If you’ve been on the internet long enough, you’ll have come across Matty Benedetto or one of his hundreds of creations that solve some of the world’s most ridiculous problems, like wanting to eat an Oreo without hands, or wanting your sunglasses and AirPods to exist as one singular device. Benedetto finds ridiculous problems and over-engineers even more absurd solutions, prototyping them and putting them to the test (some are even available on his web store)… although this problem may not be so ridiculous after all. Widely touted as Apple’s biggest design flaw, the company’s Magic Mouse is infamous for needing to be flipped over in order to charge it, making it entirely useless in the process. It’s inelegant, and the only (logical) explanation seems to be the fact that Apple doesn’t want you using the mouse while you charge it, but Benedetto has a clever solution that defies it all… well, sort of.

Designer: Matt Benedetto (Unnecessary Inventions)

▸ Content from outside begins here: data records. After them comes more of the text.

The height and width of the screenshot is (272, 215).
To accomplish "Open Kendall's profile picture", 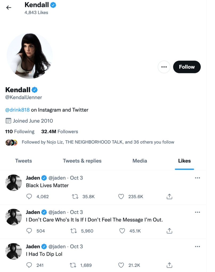I will pyautogui.click(x=30, y=55).

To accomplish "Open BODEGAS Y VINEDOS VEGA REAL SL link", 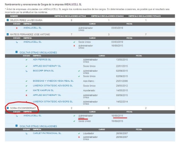I will click(x=53, y=81).
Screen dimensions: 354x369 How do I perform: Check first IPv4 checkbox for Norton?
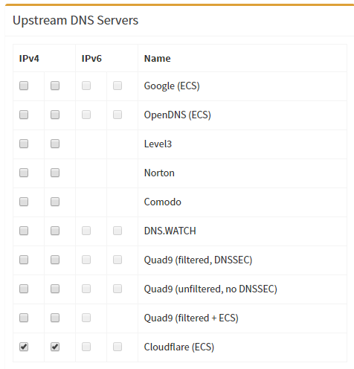[x=24, y=173]
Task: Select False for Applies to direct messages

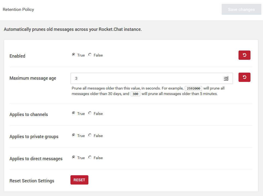Action: coord(90,157)
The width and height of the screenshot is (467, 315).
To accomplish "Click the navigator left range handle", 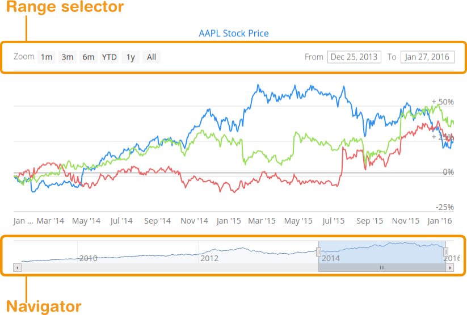I will 318,251.
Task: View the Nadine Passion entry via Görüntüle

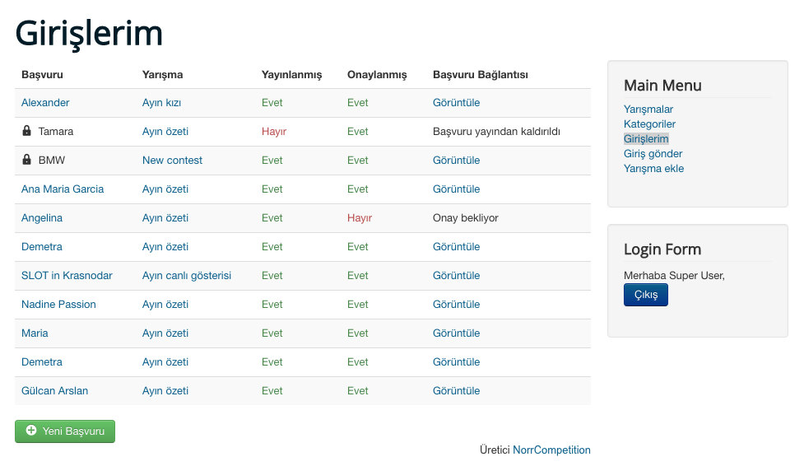Action: 456,305
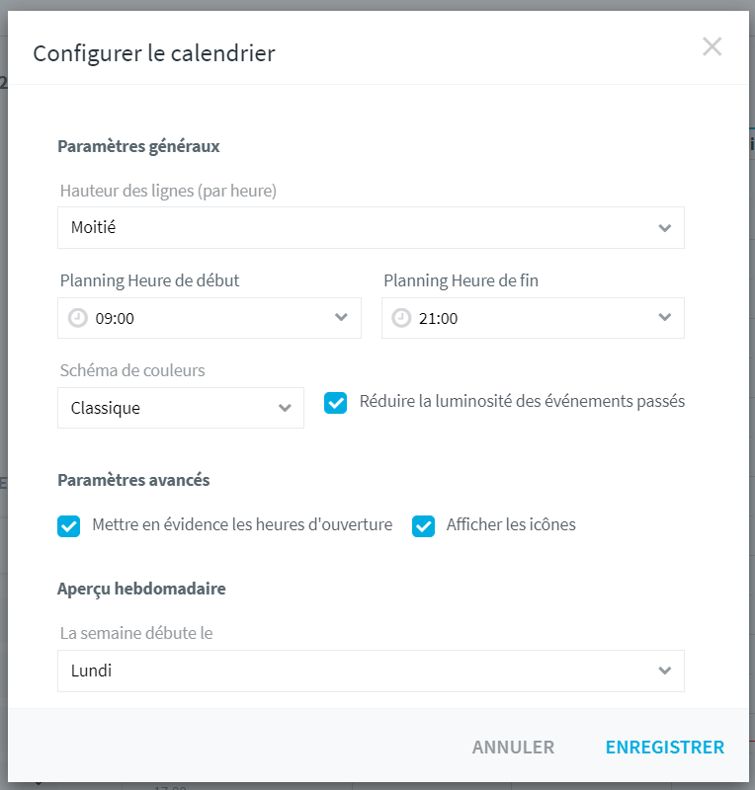Save settings with the ENREGISTRER button
Viewport: 755px width, 790px height.
pos(665,748)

Having faced this problem too, Benedetto decided to tackle it head-on, or rather, underside-on, because that’s where the charging port is located on the Apple Magic Mouse. Benedetto’s solution just involved bending the wire and introducing a makeshift trolley that still allows you to slide the mouse around your mousepad/desk WITH the bent wire. Simple, isn’t it?

Made from 2 pieces of 3D-printed plastic, with massive ball-bearings on either side, this unnecessary invention lets you route an L-shaped lightning cable through it and right into the charging port. On the other side of the mouse lies its optical sensor, which Benedetto believes wouldn’t get affected too much, because his invention literally props the Magic Mouse up instead of having it lay flat against the surface. Using the Magic Mouse with this nifty gadget actually proved that his calculations were right, and that the optical sensor could, in fact, still work even when angled ever-so-gently… but that wasn’t where Benedetto’s solution ran into a brick wall.

Much to his chagrin, Benedetto discovered (quite literally the hard way) that no matter what sort of over-engineered solution he would come up with, it was doomed to fail. You see, the evil folk at Apple didn’t just awkwardly place the charging port on the Magic Mouse… they also built a kill-switch into it which would cause the mouse to NOT WORK while charging. Pretty devious, isn’t it? I guess it’s just Tim Cook’s way of telling us all to just buy the Magic Trackpad instead.